ここのところ長く電車にのる時間がおおかったので、その時に読む本を選びましたがこれが大正解でした。
ジョン・グリシャムはデヴュー当時幾つか読んで面白かったけれど、その後幾度か挑戦するのだけれど、どうしても完読できない。長い小説なので途中でつまらなくなってしまう。リーガル・サスペンスとして売り出して、本の邦題が裁判関連が付いているから、選ぶのだけれどリーガルとどんどんはなれていってしまうので最近では読まなくなっていました。
これが25作目だそうです。
ではまずは抜き書きから、これは前半の一文。
「ねえ、ハーヴァード、自分がなにをやっているのかちゃんと頭でわかってる?ここは別世界よ。あんたはいま自分から危険に飛び込もうとしているの―企業法務のお上品な暮らしを捨てて、二流三流の世界へとね。こっちに来たら痛い目にも遭うかもしれない。そもそも、稼げっこないのはわかりきった話よ」
そしてこのあと、クソのような訴訟に巻き込まれていって、こちらが後半の一文。
ウォリーの体のふるえはとまっていた。そのあと長いあいだだまりこんでから、ウォリーは話はじめた。「いったいなんでまた、この事務所に迷いこむことになったのかと考えたことがあるかい? きみはすべてを手にしていた―大法律事務所の高級とり、弁護士の出世街道まっしぐらの暮らしを送っていたのに」
「後悔はしてませんって、ウォリー」デイヴィットはいった。そしてこの発言は、おおむね事実だった。
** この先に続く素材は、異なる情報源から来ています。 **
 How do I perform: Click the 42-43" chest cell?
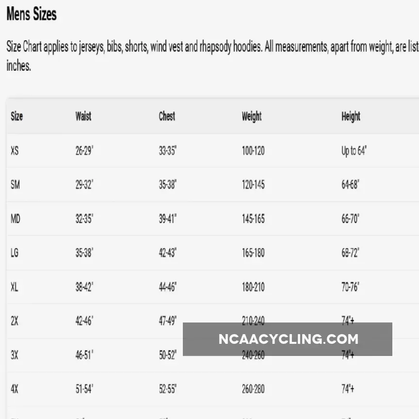pyautogui.click(x=168, y=253)
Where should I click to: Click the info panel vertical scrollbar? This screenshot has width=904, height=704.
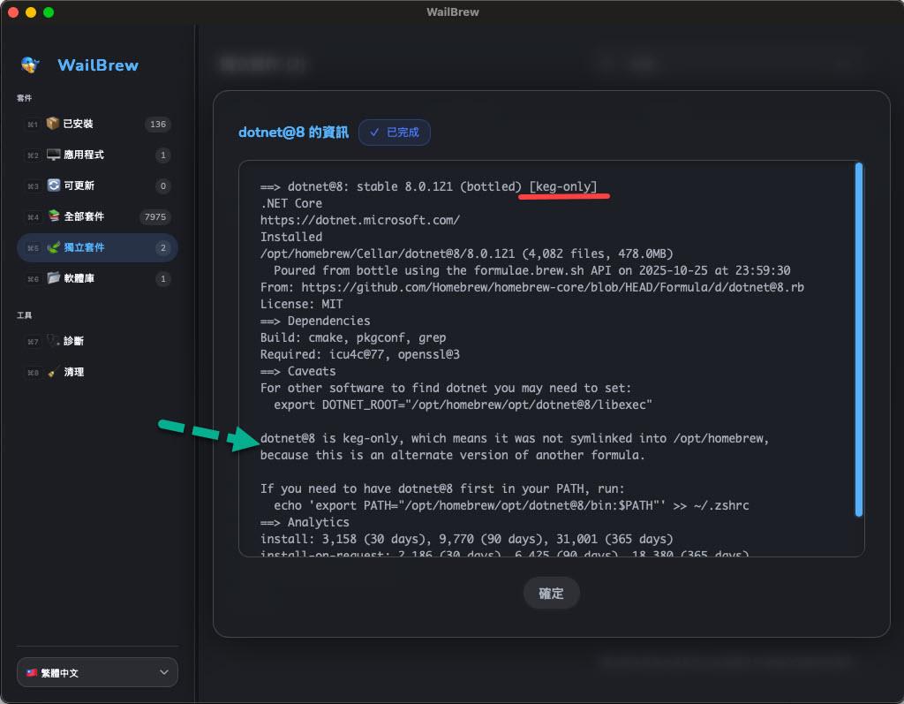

この抜き書きは結構うなずくところもあるのだけれど、デヴィットという主人公のこと、話は三流弁護士事務所に転がり込んだ主人公がそこでの無謀な訴訟に巻き込まれていくお話。もう一つの訴訟含みの展開も、結果は収まるべきところにおさまるのだけれど、仕掛けがきちんとされていて面白い。
読み始めてこれは止まらない、久しぶりに一気に読んでしまったって10日かかったけどね。
こちらの勝手ないいがかりだったんだけれどこれで、この作品でジョン・グリシャムと和解が成立しました、ってそれも勝手か。